Neither have we seen what were the lineaments of the body of Lazarus;
nor yet Bethany; nor the sepulchre, and that stone which He
commanded to be removed when He raised Him from the dead; nor the new
tomb cut out in the rock, whence He Himself arose; nor the Mount of
Olives, from whence He ascended into heaven. And, in short,
whoever of us have not seen these things, know not whether they are as
we conceive them to be, nay judge them more probably not to be so.
For when the aspect either of a place, or a man, or of any other
body, which we happened to imagine before we saw it, turns out to be
the same when it occurs to our sight as it was when it occurred to our
mind, we are moved with no little wonder. So scarcely and hardly ever
does it happen. And yet we believe those things most steadfastly,
because we imagine them according to a special and general notion, of
which we are certain. For we believe our Lord Jesus Christ to be
born of a virgin who was called Mary. But what a virgin is, or what
it is to be born, and what is a proper name, we do not believe, but
certainly know. And whether that was the countenance of Mary which
occurred to the mind in speaking of those things or recollecting them,
we neither know at all, nor believe. It is allowable, then, in this
case to say without violation of the faith, perhaps she had such or
such a countenance, perhaps she had not: but no one could say without
violation of the Christian faith, that perhaps Christ was born of a
virgin.
8. Wherefore, since we desire to understand the eternity, and
equality, and unity of the Trinity, as much as is permitted us, but
ought to believe before we understand; and since we must watch
carefully, that our faith be not feigned; since we must have the
fruition of the same Trinity, that we may live blessedly; but if we
have believed anything false of it, our hope would be worthless, and
our charity not pure: how then can we love, by believing, that
Trinity which we do not know? Is it according to the special or
general notion, according to which we love the Apostle Paul? In
whose case, even if he was not of that countenance which occurs to us
when we think of him (and this we do not know at all), yet we know
what a man is. For not to go far away, this we are; and it is
manifest he, too, was this, and that his soul joined to his body
lived after the manner of mortals. Therefore we believe this of him,
which we find in ourselves, according to the species or genus under
which all human nature alike is comprised. What then do we know,
whether specially or generally, of that most excellent Trinity, as if
there were many such trinities, some of which we had learned by
experience, so that we may believe that Trinity, too, to have been
such as they, through the rule of similitude, impressed upon us,
whether a special or a general notion; and thus love also that thing
which we believe and do not yet know, from the parity of the thing
which we do know? But this certainly is not so. Or is it that, as
we love in our Lord Jesus Christ, that He rose from the dead,
although we never saw any one rise from thence, so we can believe in
and love the Trinity which we do not see, and the like of which we
never have seen? But we certainly know what it is to die, and what it
is to live; because we both live, and from time to time have seen and
experienced both dead and dying persons. And what else is it to rise
again, except to live again, that is, to return to life from death?
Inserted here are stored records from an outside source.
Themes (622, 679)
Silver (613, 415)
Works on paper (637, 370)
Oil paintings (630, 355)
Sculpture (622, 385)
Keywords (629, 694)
When, therefore, we say and believe that there is a Trinity, we
know what a Trinity is, because we know what three are; but this is
not what we love. For we can easily have this whenever we will, to
pass over other things, by just hold ing up three fingers. Or do we
indeed love, not every trinity, but the Trinity, that is God? We
love then in the Trinity, that it is God: but we never saw or knew
any other God, because God is One; He alone whom we have not yet
seen, and whom we love by believing. But the question is, from what
likeness or comparison of known things can we believe, in order that we
may love God, whom we do not yet know?